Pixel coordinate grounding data
━━━━━━━━━━

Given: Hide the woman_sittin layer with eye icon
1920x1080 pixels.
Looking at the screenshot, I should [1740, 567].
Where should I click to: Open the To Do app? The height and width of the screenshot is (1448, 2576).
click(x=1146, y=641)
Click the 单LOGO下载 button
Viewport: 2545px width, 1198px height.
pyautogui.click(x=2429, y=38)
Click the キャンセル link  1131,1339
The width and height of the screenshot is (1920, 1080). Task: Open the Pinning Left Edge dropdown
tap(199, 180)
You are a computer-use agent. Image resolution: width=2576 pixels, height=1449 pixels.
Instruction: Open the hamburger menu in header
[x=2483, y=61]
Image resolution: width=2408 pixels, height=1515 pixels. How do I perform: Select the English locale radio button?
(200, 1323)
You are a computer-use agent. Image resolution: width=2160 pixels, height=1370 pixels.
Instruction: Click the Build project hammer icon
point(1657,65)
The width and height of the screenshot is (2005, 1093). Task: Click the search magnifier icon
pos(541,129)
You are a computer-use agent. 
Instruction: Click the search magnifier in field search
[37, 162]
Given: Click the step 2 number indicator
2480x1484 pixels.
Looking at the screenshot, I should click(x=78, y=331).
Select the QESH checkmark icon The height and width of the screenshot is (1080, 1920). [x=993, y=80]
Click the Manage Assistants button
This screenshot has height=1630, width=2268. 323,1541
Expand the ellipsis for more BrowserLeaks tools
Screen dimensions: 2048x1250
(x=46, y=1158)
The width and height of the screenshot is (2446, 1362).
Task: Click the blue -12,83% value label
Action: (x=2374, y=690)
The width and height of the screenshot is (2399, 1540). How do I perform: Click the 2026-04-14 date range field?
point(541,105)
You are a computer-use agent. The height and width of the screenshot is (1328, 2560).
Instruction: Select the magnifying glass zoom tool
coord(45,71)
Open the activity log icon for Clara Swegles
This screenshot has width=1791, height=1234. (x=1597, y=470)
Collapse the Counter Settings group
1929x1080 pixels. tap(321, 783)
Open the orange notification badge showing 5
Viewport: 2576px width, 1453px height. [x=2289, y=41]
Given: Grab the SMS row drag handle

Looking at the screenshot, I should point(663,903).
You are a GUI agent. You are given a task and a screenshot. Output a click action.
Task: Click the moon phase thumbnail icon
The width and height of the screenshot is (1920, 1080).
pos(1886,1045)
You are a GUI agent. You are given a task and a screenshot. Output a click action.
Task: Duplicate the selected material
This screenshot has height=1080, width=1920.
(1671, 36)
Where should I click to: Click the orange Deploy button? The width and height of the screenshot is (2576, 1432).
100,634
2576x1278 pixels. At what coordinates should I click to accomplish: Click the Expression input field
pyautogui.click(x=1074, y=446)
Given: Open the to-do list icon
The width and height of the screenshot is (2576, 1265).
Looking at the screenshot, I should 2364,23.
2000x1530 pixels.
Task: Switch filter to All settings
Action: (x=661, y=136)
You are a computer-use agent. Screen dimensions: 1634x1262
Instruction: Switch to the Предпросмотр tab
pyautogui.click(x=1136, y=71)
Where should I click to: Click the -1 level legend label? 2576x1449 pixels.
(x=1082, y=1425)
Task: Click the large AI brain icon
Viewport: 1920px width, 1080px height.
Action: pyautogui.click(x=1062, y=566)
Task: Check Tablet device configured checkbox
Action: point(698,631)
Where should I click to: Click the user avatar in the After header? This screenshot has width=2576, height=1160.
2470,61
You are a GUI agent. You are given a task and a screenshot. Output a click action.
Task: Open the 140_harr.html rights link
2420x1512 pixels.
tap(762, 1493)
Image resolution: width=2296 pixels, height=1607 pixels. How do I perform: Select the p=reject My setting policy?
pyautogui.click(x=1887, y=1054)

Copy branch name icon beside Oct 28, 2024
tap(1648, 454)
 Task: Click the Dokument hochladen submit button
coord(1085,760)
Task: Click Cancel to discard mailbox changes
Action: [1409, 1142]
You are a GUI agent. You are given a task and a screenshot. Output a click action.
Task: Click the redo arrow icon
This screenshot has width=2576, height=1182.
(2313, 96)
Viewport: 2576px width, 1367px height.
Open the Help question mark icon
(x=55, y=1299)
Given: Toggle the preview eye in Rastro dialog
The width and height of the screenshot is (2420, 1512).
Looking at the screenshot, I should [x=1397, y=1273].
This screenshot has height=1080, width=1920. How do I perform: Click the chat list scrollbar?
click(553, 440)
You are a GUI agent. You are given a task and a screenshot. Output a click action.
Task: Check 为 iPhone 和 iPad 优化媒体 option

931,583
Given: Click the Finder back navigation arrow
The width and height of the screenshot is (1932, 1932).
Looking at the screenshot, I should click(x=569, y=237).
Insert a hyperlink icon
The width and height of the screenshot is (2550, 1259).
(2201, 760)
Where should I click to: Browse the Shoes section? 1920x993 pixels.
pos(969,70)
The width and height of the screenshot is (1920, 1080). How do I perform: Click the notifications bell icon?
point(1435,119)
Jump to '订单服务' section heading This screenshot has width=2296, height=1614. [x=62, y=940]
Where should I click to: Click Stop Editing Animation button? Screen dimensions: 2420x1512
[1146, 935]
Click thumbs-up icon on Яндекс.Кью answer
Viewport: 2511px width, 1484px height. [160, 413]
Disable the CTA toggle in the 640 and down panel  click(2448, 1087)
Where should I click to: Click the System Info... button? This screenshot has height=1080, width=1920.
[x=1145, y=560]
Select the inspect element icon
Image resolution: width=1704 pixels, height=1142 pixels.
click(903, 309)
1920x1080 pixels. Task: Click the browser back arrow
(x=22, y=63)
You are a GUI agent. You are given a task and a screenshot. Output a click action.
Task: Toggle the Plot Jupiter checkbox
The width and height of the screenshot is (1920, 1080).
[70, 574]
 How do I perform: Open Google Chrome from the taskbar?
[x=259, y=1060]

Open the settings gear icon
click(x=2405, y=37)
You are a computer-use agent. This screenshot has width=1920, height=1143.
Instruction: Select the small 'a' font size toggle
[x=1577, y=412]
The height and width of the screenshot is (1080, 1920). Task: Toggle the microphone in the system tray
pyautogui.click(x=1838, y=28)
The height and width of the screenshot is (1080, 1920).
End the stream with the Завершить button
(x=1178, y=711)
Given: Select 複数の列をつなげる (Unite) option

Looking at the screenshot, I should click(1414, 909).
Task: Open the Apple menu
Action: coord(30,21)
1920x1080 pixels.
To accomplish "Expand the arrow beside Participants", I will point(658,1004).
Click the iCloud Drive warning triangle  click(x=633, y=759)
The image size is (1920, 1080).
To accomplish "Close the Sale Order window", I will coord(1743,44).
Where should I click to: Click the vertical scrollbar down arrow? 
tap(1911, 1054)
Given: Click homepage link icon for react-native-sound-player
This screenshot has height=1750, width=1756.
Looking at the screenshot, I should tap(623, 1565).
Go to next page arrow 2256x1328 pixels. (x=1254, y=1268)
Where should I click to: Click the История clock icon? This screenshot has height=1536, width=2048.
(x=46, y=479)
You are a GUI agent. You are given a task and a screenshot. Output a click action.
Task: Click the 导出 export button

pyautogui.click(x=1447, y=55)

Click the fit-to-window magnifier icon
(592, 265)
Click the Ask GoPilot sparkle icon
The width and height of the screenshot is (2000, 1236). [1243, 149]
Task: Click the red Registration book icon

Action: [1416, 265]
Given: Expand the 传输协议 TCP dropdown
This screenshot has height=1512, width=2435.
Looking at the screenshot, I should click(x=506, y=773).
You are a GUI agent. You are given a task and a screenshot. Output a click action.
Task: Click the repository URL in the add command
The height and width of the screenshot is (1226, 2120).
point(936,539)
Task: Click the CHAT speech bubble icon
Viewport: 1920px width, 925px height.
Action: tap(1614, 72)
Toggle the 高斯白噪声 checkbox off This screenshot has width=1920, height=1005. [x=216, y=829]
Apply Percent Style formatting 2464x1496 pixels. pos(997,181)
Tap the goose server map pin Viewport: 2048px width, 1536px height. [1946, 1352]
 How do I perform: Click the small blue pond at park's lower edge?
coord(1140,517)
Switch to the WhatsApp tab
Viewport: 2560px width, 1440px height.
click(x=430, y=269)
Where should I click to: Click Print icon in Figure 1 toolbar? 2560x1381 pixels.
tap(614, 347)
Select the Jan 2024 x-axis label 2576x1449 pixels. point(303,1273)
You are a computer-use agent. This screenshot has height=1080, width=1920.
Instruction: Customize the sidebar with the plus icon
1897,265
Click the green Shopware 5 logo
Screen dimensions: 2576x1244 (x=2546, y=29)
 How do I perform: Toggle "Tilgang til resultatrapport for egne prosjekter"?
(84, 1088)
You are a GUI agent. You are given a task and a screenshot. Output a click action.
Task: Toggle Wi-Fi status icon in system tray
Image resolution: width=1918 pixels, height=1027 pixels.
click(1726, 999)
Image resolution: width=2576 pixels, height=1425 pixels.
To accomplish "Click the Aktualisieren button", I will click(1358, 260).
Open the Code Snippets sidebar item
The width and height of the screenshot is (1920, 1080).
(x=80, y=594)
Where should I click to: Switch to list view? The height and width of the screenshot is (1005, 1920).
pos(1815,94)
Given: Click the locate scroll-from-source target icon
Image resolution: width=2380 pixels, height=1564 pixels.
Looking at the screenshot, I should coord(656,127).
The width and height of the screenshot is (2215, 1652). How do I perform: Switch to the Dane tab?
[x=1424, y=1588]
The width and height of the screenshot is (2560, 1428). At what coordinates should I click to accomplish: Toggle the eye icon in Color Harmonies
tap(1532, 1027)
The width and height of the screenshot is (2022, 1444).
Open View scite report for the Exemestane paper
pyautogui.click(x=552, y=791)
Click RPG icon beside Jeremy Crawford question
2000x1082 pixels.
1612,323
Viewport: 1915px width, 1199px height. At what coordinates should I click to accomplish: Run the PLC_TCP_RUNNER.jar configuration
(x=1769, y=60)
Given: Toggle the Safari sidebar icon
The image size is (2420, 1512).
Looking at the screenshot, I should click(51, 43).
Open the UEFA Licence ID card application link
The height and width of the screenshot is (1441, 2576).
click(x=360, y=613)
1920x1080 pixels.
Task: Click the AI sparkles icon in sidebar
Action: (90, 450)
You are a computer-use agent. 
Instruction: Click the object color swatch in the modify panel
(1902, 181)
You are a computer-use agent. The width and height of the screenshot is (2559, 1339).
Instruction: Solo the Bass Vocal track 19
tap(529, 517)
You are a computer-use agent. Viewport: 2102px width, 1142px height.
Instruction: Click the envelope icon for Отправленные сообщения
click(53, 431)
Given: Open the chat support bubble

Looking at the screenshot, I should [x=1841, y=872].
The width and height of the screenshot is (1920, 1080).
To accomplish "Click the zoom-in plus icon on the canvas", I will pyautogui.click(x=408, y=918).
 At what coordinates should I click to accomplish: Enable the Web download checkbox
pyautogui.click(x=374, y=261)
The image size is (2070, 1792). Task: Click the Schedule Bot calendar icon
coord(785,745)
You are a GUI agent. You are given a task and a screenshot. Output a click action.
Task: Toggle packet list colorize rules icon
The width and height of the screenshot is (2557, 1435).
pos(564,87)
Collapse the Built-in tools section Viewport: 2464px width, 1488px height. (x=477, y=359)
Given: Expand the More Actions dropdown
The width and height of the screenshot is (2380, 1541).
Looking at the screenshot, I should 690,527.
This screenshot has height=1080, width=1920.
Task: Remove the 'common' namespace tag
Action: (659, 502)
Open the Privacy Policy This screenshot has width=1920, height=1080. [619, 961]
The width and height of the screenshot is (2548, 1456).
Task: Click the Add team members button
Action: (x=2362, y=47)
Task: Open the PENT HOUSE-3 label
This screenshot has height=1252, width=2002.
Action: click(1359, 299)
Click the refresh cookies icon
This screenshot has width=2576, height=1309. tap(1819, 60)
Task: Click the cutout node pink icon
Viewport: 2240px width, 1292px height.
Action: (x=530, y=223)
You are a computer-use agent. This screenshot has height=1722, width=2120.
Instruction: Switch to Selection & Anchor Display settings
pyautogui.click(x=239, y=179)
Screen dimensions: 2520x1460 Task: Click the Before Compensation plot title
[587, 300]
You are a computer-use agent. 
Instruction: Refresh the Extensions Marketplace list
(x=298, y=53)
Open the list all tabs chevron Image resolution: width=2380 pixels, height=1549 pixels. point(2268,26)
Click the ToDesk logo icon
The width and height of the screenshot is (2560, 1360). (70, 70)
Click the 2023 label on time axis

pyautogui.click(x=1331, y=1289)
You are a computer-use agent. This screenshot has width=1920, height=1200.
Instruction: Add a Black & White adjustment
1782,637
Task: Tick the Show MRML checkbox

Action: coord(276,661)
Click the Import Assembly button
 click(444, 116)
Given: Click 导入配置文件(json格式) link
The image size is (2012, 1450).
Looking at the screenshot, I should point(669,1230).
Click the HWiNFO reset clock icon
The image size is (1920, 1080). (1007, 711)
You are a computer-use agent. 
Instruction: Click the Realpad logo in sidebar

━━━━━━━━━━

Assignment = Wherever the word "Expand" appears in a line of the data above, copy that line.

Problem solution =
Expand the ellipsis for more BrowserLeaks tools
To accomplish "Expand the arrow beside Participants", I will point(658,1004).
Given: Expand the 传输协议 TCP dropdown
Given: Expand the More Actions dropdown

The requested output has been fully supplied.